In 2008, The Friendly City Project examined whether Port Elizabeth deserved its welcoming moniker and boosted The Herald's traffic by 28 per cent – 63 per cent of visitors reaching the spin-off site via a URL published in print.

Rather than following a linear storyline, the project used a montage of blogs, picture galleries and video footage to explore the city's cultural diversity.

It culminated in a Cover It Live debate, which 353 users participated in, 94 of whom made comments – some from as far away as Europe. A panel of experts helped structure the conversation as readers came together in real time to share their viewpoints.

While senior assistant editor Steve Matthewson appreciates the journalistic potential of open source software, he says the satellite site was primarly born out of a technical necessity.

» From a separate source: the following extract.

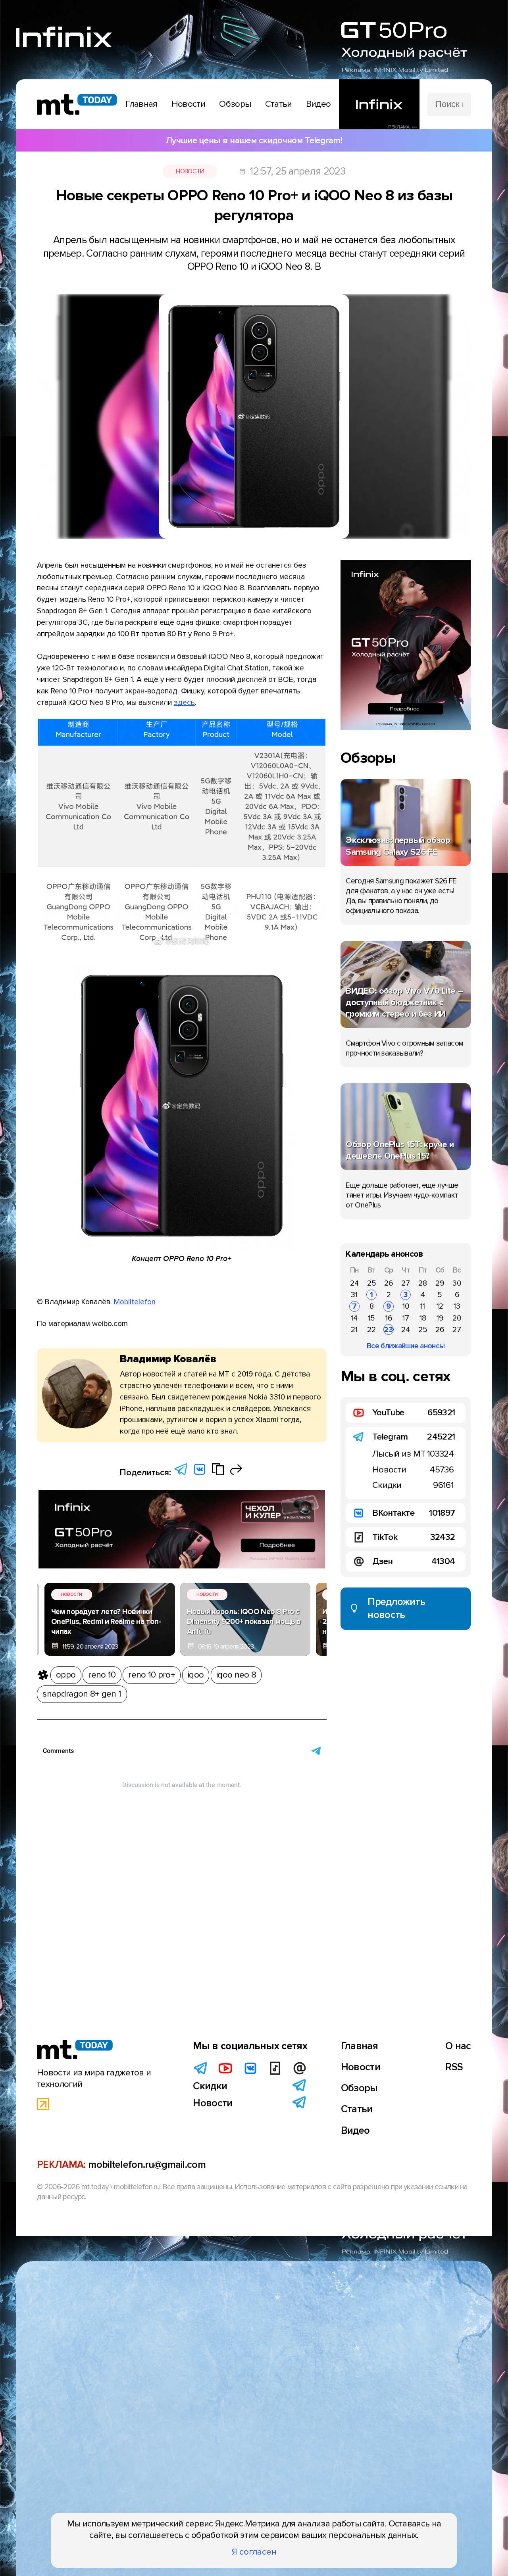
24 (354, 1283)
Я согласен (254, 2551)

"We would have done it [The Friendly City Project] with our main website as a special report but because of the inflexibility of our platform we couldn't," he explained.

"If you are constantly refreshing the content on the [satellite] site you get a lot from it but as soon as we stopped updating that site people stopped going there."

Matthewson feels The Friendly City Project signaled the need for newspapers to create fresh environments for their content  if they are to remain key players in the digital revolution.

"In terms of digital platforms, newspapers have not been innovators," he explains.

"We need to start forming cells of tech-savvy but also engaged people and build from the bottom up new tools to engage readers and take possession of the publishing process, which, unfortunately, has been lost to IT start ups."

Trench also concedes there are limitations of such sites and rules out advertising on Dying To live – "something which is too sensitive just doesn’t work with a commercial message" – but believes there are editorial benefits of satellite sites – longevity and additional publishing space.

He intends Dying to Live as an ongoing portal for discussing xenophobia towards Somali South Africans, a microcosm within the main platform that reaches out to a pocket of the readership.

"Some people would say it's crazy because you're separating your content from your main online presence," Trench says. "I think it helps to create a brand within your work."